Lors d'un dialogue plus en profondeur avec un(e)amie, les choses sont différentes: on n'est que deux, on a choisi de se rencontrer, c'est la plupart du temps pour échanger en vérité, en profondeur, en intimité
Je rencontre ainsi régulièrement mes rares vrai(e)s ami(e)s, on va le plus souvent déjeuner ensemble trois ou quatre fois par an. On parle de tout, de rien, mais le tout et le rien s'inscrivent dans la profondeur de qui on est et qu'on est prêts à partager à l'autre. On le souhaite d'ailleurs, c'est pour ça qu'on se rencontre...
A deux, autour d'une table, il n'y a plus de timidité, de peur, de rapport de forces, d'ascendant d'une personne sur une autre, on peut parler, écouter l'autre, et de ce dialogue, naît la proximité d'une amitié vraie: et c'est bon.
Mais il est vrai que parfois, même dans des échanges de ce type, on est soudain arrêté par un regard de l'autre, une mimique, un questionnement imprévu et qui soudain nous bloque. Il m'est arrivé de terminer autrement la phrase que j'avais commencée, simplement parce que l'attitude corporelle de l'autre me montrait que je risquais de ne pas être comprise. Dans ce cas, je préfère renoncer que m'obstiner. Sans doute que moi aussi j'ai dû par une mimique, une moue, ou une question quelconque, décourager mon ami(e) de continuer sur sa lancée...
Alors il y a la lettre, le mail adressé à l'autre et qui indéniablement quand on a décidé d'entrer dans un dialogue constructif, permet de l'approfondir davantage. Là, on est assuré de ne pas être interrompu, de ne pas dévier du sujet, de pouvoir aller jusqu'au bout de sa pensée. En écrivant, on va plus loin aussi, l'écriture creuse le sujet au fur et à mesure; conduit parfois dans des chemins qu'on n'avait pas soupçonnés et qu'on découvre en écrivant.
Bien souvent j'ai pu écrire à quelqu'un des mots que je n'arrivais pas à lui dire. Sur un ton mesuré que je ne suis pas toujours capable de garder quand la personne est devant moi.
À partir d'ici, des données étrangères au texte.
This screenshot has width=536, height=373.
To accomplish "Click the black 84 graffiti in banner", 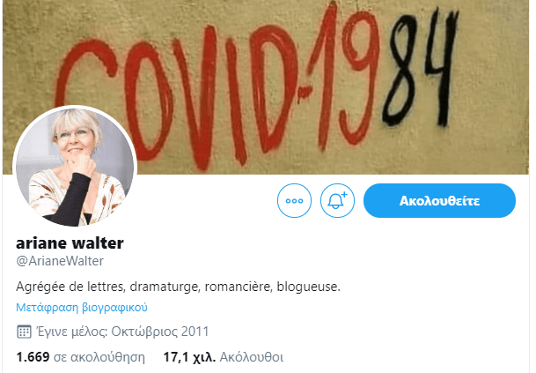I will pos(421,69).
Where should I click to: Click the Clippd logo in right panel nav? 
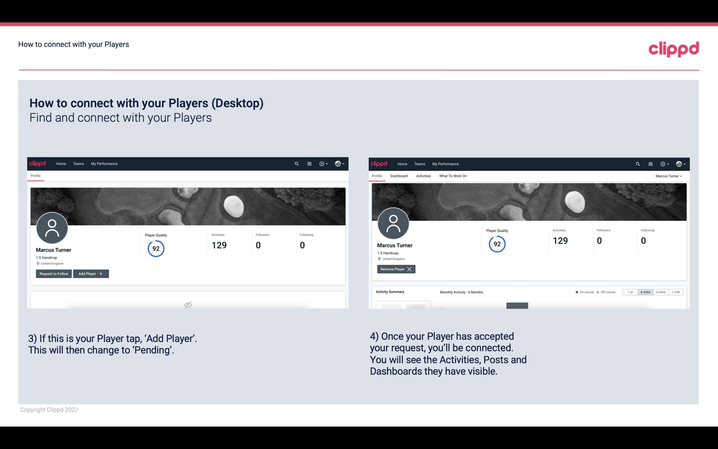(379, 163)
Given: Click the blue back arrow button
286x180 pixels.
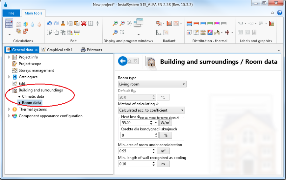Looking at the screenshot, I should [123, 61].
Il est vrai que en écrivant je peux corriger une phrase maladroite ou qui risque d'être mal comprise. Je peux ajuster mes mots au plus près de ma pensée. Les mots sont mes amis aussi dans le dialogue par lettres ou mails. Je leur fais confiance. j'ai appris à ne plus jamais écrire sous le coup de la colère, mais d'attendre un jour pour que mes mots ne risquent pas de blesser, ni l'autre, ni la relation, ni moi en définitive..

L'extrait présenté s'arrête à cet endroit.